The National Trust for Historic Preservation recently finished a three-day tour of the Island that included stops at the Gay Head Light, the Vincent House, the former marine hospital, the Flying Horses, the Vose family boathouse on the Edgartown harbor and several other historic sites.

The tour began Thursday with a trip to the Gay Head Light, which in 2013 the trust named to its list of America’s 11 Most Endangered Places. The designation helped energize fund-raising efforts that led to the successful relocation of the lighthouse in May.

On Friday, members gathered for lunch at the old marine hospital overlooking Vineyard Haven Harbor in the distance, which was once the second busiest harbor in the world, after the English Channel. They were joined by board members of the Martha’s Vineyard Museum, which hopes to relocate to the 1895 structure following a major renovation and expansion project in the coming years.

Trust president Stephanie Meeks, council member Randy Bryant at old marine hospital. — Tova Katzman

“Preservation is a catalyst for development,” said council member Randy Bryant, an architectural historian and preservationist from Milwaukee, joined by trust president Stephanie Meeks near the steps of the building on Friday.

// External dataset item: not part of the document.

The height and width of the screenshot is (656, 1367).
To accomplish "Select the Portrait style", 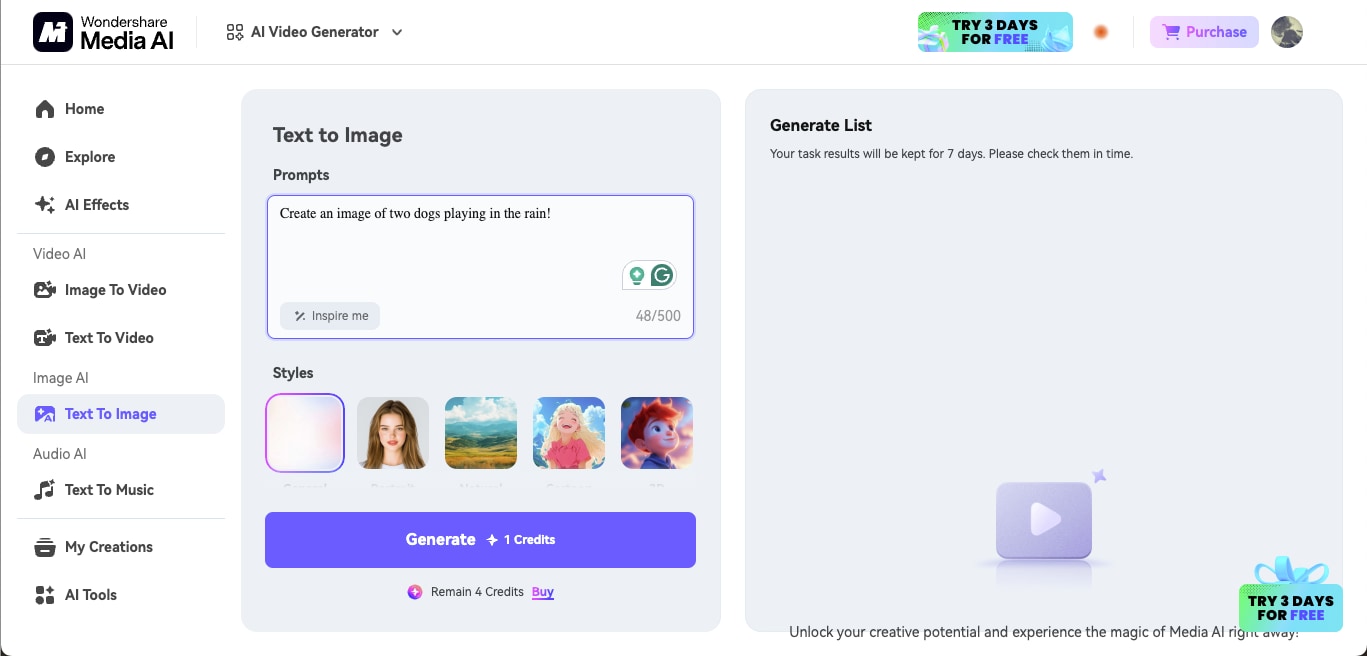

Mr. Bryant said the museum project would not only preserve a historic building and setting, but would improve access to Vineyard history through the museum’s collection, which is now housed in a small campus in downtown Edgartown.

“You have papers from the beginning of our nation, signed by Alexander Hamilton and signed by John Adams and Paul Revere,” he said. “And many people don’t know it because they are not accessible,” Mr. Bryant said.

Mr. Bryant stressed the importance of adaptive reuse on the Island and elsewhere. While new buildings may provide modern conveniences, he said, they often lack the character of old buildings.

“We’re seeing it all across the country,” said Ms. Meeks, noting the attraction that many young people feel to historic places.

“People who are in their 20s and 30s are really gravitating to neighborhoods that have historic buildings — and where those neighborhoods are not set aside necessarily as museum properties, but that are actively integrated into their everyday life,” she said.

Earlier on Friday, the group toured National Register-listed homes in Vineyard Haven, then headed to Chilmark to visit one of the oldest houses on the Vineyard, now owned by Doug Liman. Saturday’s itinerary included the Flying Horses and the Camp Ground in Oak Bluffs, and several other houses, including the home of Peter and Gwen Norton in Ocean Park, a replica of the 1891 original.

Lighthouse keeper Richard Skidmore addresses council from sweeping vista at westernmost edge of Island. — Mark Lovewell

The council tours two cities each year, in the fall and spring, and often gets an intimate look at a community’s historic places. On Saturday the group toured the Gazette building on South Summer street in Edgartown, which was the former home of Capt. Benjamin Smith, who led the First Company of the Martha’s Vineyard Militia during the Revolutionary War.

Mr. Bryant, a regular visitor to the Island, had encouraged this fall’s trip.“There was a popular vote for Martha’s Vineyard,” Ms. Meeks said. Next year the group plans to visit Richmond, Va., and Denver, Colo.

Part of what distinguishes the Vineyard as a historic place is its attention to new buildings as well as old ones, Mr. Bryant said. “There is a lot of sensitive building that has occurred and sensitive restoration.”

“You want people to take time and think before tearing down. You want people to take time to think before building, or even developing,” he said. “It’s imperative that that happens.”

Besides buildings and landscapes, the trust also works to protect historic neighborhoods and industrial areas. Its 2015 list of most endangered places includes the South Street Seaport in New York, Little Havana in Florida, and the Grand Canyon, which the trust says is threatened by development proposals such as uranium mining and tourist resorts.

“Everybody in the world has a place that they care about and that they would hate to see lost,” Ms. Meeks said. “It’s a value I think we all share, and I think at its root that’s what preservation is really all about.”